▶ _Source document_:
Sean Lennon proved more amenable. “He is incredibly conscious of the importance of his parents’ work, but I don’t think he really enjoys being the guardian of their legacy,” Macdonald says. This film, though, was an easy sell. “It’s not talking about affairs and drugs; it’s them through their own words, so there’s little to get upset about. Sean said he’d shown it to Yoko and that she liked it.” It helped that the film views events from her perspective as well as Lennon’s. “It becomes about how difficult it was to be married to him,” Macdonald says. “She’s trying to say something and he often cuts her off.” “Yoko, take your legs out of bed,” Lennon snaps at her during one TV interview at their apartment.

▶ _Task instructions_:
Please state, from the excerpt on the Lennon film, what Sean said about Yoko and the film.

▶ _Stored data_:
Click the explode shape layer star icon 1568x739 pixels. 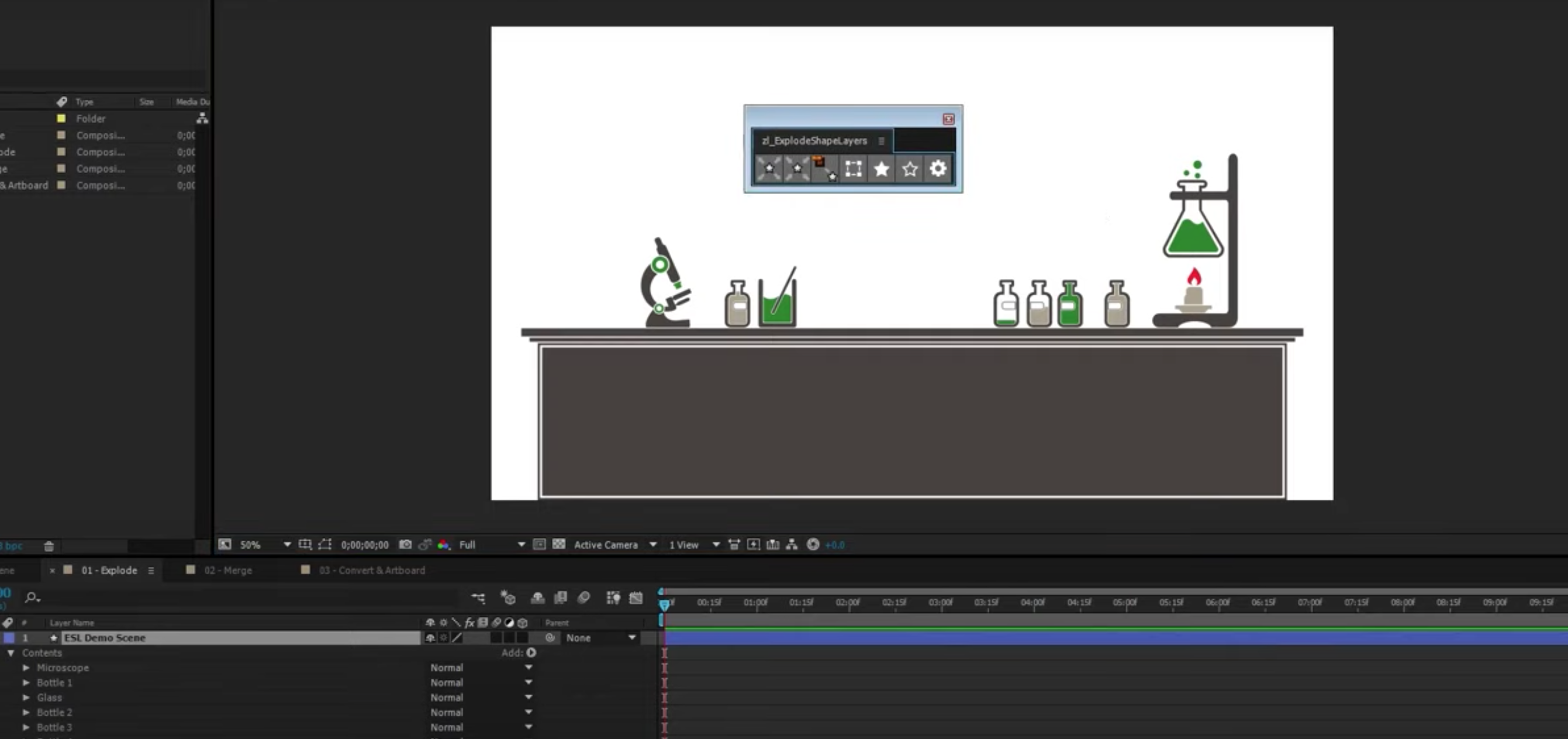[769, 168]
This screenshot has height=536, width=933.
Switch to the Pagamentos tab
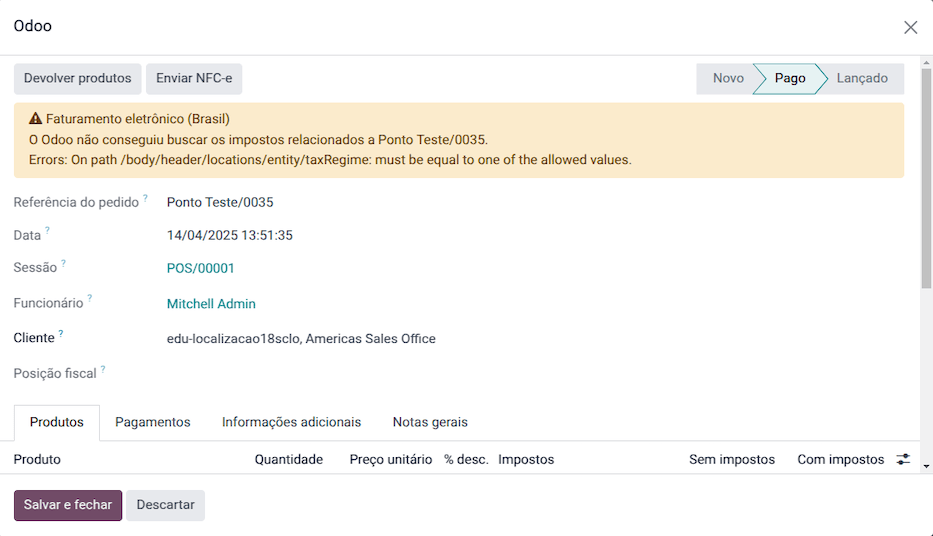pyautogui.click(x=152, y=422)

▶ _Response to this task_:
He said he had shown it to Yoko and that she liked it.